Beberapa waktu lalu, pemerintah memblokir akses ke media sosial dan media percakapan terkait kerusuhan pascapemilu. Walhasil, masyarakat yang tidak bisa lepas dari medsos pun berbondong-bondong menggunakan virtual private network (VPN). Tapi mereka tidak sadar, bahaya keamanan mengancam.

Menggunakan VPN sembarang bisa membuat “mobile banking” Anda dibobol maling digital.

Bahaya mengancam khususnya untuk transaksi keuangan via mobile. Karena apabila Anda melakukan transaksi dengan menggunakan VPN, ada kemungkinan pihak penyedia VPN akan menyadap atau melakukan scamming transaksi tersebut.

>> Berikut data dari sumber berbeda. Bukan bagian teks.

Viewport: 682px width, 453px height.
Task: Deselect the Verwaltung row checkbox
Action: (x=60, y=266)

Apalagi bila jaringan virtual yang digunakan adalah layanan gratis yang penyedianya belum terverifikasi. Risiko kebocoran data pribadi cukup rentang bila mengakses internet lewat jaringan seperti ini.

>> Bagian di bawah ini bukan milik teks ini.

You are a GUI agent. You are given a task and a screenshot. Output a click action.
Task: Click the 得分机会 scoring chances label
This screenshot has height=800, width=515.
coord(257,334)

Secara teknis, server VPN bisa membaca data yang keluar dan masuk secara langsung. Selain risiko transaksi keuangan digital, penggunaan VPN gratisan juga berisiko terinfeksi spyware dan malware.

Ancaman tersebut dikonfirmasi oleh Executive Vice President Center of Digital BCA, Wani Sabu. Dia menjelaskan, untuk bertransaksi perbankan atau e-channel sebaiknya tidak menggunakan VPN free.

“Sebenarnya VPN bukan tidak aman, tetapi kalau free kita tidak paham sistemnya,” ujar Wina seperti dikutip Detik.com.